* **GIVEN TASK**: Copy the rows from the first one through the line holding "Action: [146, 324]", inclusive, and replace "thumbnail" with "preview image" while leaving everything else unchanged.

* **PROVIDED MATERIAL**:

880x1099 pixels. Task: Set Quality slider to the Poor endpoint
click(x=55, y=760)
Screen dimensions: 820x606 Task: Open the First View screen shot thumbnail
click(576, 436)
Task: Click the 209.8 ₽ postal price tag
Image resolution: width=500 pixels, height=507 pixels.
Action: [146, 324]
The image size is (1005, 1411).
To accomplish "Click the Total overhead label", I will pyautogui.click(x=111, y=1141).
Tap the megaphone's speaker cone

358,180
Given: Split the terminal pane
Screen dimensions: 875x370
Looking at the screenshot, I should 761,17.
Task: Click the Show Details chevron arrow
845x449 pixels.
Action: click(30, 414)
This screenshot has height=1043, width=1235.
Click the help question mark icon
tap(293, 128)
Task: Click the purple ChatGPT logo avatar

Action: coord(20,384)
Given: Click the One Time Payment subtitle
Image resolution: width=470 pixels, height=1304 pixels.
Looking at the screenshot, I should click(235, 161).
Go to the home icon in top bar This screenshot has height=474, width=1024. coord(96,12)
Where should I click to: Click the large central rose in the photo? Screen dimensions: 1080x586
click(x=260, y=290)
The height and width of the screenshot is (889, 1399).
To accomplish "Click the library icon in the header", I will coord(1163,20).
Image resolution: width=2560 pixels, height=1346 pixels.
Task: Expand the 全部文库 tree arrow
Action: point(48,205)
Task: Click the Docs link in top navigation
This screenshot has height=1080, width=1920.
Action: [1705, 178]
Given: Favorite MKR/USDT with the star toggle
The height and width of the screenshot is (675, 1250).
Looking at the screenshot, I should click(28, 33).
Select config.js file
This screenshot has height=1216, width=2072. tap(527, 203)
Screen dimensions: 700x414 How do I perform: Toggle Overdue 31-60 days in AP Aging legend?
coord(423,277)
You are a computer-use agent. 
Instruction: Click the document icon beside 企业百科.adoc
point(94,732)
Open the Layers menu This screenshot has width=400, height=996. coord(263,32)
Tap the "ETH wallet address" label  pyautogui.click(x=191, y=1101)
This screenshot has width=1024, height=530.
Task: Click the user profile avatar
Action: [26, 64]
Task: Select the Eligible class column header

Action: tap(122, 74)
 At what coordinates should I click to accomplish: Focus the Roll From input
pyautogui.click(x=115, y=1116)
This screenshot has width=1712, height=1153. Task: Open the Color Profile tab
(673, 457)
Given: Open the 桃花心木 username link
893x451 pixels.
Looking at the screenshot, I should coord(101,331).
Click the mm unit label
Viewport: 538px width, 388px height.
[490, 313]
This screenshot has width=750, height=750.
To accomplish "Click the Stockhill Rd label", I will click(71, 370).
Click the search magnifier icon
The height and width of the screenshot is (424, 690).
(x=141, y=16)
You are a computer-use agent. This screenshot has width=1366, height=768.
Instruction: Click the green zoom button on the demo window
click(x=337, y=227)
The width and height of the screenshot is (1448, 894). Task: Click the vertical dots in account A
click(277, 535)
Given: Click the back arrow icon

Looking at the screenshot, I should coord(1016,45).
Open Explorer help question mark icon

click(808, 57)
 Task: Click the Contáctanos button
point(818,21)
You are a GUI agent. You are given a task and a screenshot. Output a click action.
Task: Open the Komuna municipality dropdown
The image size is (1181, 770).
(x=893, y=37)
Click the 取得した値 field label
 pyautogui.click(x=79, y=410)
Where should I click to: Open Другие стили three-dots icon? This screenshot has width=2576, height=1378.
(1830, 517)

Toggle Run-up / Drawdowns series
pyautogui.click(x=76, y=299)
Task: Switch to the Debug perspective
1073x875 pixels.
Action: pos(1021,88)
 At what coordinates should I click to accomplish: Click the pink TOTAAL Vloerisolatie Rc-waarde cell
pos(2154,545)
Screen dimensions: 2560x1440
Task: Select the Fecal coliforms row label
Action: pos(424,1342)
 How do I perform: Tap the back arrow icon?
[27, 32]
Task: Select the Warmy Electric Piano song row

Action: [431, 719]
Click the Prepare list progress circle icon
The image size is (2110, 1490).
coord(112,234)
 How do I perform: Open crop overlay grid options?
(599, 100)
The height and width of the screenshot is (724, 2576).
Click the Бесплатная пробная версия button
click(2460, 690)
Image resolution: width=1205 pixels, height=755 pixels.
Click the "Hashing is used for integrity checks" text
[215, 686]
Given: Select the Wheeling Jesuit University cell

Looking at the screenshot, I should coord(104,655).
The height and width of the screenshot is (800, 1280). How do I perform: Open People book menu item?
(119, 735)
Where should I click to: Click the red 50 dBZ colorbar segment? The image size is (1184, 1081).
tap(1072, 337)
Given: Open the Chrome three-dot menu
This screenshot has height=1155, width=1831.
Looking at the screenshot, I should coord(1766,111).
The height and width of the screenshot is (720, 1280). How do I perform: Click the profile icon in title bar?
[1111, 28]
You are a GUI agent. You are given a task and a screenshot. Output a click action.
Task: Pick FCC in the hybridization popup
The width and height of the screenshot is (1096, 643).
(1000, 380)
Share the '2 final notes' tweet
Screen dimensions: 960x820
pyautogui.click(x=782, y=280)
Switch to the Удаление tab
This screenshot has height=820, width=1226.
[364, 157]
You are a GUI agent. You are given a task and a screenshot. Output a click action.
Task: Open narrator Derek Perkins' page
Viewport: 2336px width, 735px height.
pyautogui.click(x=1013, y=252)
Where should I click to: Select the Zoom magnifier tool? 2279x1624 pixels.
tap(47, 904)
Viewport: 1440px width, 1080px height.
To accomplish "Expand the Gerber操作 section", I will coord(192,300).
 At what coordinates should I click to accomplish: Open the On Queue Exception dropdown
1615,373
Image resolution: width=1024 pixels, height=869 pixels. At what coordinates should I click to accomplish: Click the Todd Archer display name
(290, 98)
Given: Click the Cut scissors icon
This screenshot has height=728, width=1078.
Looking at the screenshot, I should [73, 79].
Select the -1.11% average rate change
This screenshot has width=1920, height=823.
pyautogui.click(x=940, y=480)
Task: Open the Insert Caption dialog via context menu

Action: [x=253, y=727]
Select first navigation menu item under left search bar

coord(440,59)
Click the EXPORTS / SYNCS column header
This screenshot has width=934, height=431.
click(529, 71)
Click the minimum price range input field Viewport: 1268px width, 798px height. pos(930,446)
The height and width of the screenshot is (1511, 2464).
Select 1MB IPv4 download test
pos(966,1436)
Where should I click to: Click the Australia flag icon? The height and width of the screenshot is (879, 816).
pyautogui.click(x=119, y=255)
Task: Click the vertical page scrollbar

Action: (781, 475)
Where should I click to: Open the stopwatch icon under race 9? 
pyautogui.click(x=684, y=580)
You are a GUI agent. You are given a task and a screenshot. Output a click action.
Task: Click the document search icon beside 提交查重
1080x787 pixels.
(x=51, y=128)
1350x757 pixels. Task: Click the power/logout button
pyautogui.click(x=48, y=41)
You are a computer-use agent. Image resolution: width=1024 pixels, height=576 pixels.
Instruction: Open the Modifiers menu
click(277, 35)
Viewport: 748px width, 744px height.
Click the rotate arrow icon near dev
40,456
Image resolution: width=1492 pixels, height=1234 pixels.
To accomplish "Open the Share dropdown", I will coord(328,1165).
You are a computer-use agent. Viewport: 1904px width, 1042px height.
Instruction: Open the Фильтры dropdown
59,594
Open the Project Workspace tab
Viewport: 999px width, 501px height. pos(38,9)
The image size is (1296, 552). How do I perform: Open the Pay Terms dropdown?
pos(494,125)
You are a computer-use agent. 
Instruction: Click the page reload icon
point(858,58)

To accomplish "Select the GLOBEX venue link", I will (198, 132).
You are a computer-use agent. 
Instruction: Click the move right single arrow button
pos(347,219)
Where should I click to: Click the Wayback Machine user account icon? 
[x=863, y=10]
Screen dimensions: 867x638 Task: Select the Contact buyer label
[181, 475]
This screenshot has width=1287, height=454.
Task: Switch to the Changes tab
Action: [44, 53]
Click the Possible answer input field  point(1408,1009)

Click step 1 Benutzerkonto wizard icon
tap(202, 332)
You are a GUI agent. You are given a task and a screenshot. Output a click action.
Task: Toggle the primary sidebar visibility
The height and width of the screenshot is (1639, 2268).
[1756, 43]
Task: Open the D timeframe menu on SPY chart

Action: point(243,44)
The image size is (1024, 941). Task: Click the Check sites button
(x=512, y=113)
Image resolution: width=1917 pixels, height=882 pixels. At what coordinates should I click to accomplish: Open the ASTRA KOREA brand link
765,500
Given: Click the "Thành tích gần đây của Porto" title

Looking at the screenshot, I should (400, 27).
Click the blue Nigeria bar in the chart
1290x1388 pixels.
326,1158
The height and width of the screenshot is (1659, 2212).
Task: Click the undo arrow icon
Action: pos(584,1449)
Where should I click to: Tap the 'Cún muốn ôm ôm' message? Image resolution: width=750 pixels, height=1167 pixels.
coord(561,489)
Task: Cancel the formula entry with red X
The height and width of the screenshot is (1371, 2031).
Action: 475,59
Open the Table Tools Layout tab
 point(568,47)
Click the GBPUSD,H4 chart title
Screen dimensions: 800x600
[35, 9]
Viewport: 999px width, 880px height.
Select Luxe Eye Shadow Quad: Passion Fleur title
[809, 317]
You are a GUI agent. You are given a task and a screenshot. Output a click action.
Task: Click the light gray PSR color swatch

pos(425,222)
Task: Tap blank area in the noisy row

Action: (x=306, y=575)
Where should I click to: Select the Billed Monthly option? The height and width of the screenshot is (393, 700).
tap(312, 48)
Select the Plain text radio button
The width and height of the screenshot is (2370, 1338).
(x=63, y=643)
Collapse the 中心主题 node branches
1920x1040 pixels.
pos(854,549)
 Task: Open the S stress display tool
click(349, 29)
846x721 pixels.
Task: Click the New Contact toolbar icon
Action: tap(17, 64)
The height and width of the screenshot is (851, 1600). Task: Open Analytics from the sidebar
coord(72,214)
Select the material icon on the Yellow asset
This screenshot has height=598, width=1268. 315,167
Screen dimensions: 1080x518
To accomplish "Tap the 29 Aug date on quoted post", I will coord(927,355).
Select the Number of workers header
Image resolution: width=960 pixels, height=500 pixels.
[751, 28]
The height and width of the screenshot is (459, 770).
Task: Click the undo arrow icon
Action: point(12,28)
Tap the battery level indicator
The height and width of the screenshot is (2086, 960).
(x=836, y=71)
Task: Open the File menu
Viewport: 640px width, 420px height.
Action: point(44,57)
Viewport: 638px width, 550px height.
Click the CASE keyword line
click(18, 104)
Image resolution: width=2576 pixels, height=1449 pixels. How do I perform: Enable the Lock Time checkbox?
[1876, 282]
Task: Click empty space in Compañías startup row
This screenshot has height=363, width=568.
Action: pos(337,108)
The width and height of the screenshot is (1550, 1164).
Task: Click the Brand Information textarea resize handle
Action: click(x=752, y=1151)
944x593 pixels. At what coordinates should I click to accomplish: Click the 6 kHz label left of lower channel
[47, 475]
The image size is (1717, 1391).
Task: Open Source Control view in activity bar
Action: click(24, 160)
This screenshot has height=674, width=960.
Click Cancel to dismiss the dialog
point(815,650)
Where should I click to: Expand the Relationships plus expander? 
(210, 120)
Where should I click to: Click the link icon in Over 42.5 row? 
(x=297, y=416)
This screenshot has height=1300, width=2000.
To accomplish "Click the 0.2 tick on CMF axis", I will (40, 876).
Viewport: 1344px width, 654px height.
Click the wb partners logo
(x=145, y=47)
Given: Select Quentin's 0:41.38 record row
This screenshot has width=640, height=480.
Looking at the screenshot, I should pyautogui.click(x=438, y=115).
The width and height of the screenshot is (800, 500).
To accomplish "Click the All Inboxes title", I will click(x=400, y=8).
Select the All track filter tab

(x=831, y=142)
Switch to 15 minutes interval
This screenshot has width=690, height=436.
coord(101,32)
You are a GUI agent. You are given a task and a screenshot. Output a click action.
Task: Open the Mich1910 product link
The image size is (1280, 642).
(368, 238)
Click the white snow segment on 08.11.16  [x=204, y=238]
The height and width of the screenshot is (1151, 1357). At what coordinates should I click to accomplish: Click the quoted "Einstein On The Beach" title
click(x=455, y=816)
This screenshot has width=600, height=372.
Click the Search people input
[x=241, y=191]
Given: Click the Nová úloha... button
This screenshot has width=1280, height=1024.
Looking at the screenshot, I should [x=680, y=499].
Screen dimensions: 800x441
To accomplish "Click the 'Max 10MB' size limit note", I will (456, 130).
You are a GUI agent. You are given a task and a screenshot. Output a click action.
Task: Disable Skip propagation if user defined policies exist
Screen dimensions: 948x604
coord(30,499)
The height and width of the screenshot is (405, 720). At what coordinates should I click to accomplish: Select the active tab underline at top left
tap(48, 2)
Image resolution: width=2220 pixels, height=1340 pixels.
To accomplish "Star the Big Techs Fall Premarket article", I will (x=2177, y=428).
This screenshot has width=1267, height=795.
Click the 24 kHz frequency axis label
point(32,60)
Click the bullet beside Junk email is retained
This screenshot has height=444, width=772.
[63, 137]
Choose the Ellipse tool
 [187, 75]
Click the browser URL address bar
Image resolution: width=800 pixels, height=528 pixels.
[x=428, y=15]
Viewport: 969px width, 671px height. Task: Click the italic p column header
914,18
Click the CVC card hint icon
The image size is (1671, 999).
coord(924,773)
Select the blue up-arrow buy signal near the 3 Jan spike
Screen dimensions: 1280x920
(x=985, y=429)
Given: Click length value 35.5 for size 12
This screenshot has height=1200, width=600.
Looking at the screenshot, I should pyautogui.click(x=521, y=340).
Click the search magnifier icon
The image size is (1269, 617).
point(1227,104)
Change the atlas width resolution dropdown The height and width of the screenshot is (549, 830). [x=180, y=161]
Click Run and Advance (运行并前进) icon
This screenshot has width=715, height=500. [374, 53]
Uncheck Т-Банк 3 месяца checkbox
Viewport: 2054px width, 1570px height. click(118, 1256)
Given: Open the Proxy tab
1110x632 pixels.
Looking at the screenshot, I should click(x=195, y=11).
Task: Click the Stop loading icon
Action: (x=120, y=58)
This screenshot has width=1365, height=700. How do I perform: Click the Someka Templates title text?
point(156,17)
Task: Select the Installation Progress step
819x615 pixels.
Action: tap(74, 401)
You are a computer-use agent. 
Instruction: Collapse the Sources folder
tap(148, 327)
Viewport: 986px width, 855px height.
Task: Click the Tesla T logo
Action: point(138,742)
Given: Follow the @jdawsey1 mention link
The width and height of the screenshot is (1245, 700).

* **REPLY TO THE EXERCISE**:
880x1099 pixels. Task: Set Quality slider to the Poor endpoint
click(x=55, y=760)
Screen dimensions: 820x606 Task: Open the First View screen shot preview image
click(576, 436)
Task: Click the 209.8 ₽ postal price tag
Image resolution: width=500 pixels, height=507 pixels.
Action: [146, 324]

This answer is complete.